-
Notifications
You must be signed in to change notification settings - Fork 1.8k
Description
Describe the bug
Various parts of the DataFusion codebase assume that the transformation between ScalarValue <--> Array have the same datatype. This would seem to be a reasonable assumption, however it does not hold for at least for DictionaryArrays
For example, a ScalarVaule that is converted to an array, casted to a DictionaryArray<_> due to coertion rules, and then converted back to a ScalarVaule. When that supposedly cast ScalarValue is converted back to an Array, it does not maintain its Dictionary encoding, instead it results in a DataType::Utf8
To Reproduce
fn bad_cast() {
// here is a problem with round trip casting to/from a dictionary
// array.
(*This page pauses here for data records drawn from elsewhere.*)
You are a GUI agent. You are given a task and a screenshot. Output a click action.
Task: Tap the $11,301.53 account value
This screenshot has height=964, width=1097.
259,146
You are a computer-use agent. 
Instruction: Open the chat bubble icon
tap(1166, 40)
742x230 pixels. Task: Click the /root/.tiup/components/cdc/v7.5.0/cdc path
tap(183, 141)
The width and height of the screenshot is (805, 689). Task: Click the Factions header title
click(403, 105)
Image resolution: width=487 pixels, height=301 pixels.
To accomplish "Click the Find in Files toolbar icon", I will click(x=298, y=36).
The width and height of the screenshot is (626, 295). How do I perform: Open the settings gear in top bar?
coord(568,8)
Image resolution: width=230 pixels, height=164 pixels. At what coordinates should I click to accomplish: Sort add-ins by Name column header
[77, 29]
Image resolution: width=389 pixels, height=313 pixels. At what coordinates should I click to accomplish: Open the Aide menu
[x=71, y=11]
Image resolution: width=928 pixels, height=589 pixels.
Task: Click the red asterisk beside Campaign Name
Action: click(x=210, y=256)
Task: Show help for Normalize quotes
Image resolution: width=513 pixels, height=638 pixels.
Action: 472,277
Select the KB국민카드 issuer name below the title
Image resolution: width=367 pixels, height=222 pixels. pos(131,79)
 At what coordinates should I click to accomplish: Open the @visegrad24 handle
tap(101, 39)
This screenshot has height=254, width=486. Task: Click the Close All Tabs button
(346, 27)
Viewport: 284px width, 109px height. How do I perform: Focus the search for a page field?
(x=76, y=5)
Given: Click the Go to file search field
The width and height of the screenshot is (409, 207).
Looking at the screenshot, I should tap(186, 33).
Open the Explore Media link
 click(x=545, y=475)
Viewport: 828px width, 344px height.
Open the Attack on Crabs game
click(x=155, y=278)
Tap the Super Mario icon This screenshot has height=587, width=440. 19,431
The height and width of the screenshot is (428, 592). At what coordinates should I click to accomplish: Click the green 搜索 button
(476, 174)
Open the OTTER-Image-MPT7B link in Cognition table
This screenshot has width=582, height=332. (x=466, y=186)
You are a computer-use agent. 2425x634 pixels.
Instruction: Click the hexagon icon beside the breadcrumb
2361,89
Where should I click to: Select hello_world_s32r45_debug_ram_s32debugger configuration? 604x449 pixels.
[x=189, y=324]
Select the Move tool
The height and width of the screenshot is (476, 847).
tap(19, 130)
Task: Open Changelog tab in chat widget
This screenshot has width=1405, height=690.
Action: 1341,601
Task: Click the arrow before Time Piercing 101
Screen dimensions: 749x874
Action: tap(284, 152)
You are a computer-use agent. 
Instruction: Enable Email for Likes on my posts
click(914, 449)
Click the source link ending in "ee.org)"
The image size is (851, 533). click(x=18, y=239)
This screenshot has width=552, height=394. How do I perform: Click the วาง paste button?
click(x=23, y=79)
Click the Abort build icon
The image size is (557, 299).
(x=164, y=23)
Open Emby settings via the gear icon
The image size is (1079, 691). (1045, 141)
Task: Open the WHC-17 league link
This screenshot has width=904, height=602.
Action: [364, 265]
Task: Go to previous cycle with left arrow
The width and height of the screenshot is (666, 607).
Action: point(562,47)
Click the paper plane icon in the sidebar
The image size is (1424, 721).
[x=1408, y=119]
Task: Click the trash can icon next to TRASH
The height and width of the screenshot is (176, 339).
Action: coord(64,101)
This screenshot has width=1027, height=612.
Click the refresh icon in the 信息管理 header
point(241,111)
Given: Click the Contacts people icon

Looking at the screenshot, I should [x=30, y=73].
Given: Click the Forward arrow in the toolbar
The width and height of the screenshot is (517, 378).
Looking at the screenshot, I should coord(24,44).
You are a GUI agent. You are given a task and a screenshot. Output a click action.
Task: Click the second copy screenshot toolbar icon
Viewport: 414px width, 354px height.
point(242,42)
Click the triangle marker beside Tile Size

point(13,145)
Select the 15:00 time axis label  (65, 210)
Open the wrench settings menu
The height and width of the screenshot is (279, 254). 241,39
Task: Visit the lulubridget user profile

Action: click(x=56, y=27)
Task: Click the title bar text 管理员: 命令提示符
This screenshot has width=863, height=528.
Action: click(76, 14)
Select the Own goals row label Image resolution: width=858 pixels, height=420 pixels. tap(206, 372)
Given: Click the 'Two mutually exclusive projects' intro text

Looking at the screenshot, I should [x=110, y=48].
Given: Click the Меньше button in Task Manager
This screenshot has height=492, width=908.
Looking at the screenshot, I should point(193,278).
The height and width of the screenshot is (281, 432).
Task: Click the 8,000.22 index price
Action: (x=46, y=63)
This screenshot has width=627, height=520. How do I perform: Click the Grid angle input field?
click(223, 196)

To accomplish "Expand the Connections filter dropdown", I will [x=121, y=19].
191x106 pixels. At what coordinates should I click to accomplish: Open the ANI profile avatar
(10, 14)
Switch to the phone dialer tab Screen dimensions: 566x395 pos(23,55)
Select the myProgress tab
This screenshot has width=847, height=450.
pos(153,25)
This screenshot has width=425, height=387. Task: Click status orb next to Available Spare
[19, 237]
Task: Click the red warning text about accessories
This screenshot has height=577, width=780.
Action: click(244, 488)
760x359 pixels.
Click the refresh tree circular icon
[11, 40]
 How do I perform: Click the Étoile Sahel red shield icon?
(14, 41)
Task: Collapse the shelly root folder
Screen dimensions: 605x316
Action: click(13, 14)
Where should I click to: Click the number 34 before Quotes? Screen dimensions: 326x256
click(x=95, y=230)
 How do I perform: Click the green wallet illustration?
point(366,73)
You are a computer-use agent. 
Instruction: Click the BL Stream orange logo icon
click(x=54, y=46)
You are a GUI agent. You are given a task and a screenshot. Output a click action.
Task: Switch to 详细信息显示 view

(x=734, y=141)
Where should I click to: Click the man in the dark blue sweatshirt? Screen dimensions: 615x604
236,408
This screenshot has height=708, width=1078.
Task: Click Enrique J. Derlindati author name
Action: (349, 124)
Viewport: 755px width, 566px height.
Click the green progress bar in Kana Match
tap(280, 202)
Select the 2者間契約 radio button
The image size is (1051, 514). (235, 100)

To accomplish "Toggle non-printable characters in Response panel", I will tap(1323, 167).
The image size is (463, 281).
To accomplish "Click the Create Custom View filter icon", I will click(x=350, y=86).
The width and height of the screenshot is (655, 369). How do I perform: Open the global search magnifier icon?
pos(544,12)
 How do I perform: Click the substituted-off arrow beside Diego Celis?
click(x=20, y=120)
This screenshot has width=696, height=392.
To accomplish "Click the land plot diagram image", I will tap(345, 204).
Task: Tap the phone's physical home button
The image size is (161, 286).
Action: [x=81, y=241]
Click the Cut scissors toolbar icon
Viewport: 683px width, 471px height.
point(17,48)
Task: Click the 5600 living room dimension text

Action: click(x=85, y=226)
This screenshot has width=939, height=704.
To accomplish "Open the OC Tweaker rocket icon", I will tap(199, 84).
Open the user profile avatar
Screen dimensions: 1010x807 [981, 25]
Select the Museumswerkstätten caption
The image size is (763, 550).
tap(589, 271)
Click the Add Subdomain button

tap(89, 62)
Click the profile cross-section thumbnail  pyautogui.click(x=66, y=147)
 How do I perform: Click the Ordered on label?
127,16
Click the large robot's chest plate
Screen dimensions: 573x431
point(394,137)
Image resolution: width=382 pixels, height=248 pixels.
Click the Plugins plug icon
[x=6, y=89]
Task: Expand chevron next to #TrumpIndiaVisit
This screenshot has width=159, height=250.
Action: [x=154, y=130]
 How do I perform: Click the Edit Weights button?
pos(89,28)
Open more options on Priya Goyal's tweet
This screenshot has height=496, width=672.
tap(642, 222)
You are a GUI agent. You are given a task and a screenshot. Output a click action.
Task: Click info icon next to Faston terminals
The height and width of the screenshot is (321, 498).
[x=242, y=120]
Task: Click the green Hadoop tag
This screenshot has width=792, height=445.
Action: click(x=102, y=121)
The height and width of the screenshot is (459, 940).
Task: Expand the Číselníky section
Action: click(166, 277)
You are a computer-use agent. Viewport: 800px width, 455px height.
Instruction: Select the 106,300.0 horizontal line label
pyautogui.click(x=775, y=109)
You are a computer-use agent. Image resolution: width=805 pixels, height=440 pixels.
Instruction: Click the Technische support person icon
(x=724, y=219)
It is desired to cast this ScalarValue to a Dictionary
// (for coertion, for example)
let scalar = ScalarValue::Utf8(Some("foo".to_string()));
let desired_type = DataType::Dictionary(
// key type
Box::new(DataType::Int32),
// value type
Box::new(DataType::Utf8)
);
// convert from scalar --> Array to call cast
let scalar_array = scalar.to_array();
// cast the actual value
let cast_array = kernels::cast::cast(&scalar_array, &desired_type).unwrap();
// turn it back to a scalar
let cast_scalar = ScalarValue::try_from_array(&cast_array, 0).unwrap();
// Some time later the "cast" scalar is turned back into an array:
let array = cast_scalar.to_array_of_size(10);
// The datatype should be "Dictionary" but is actually Utf8!!!
assert_eq!(array.data_type(), &desired_type)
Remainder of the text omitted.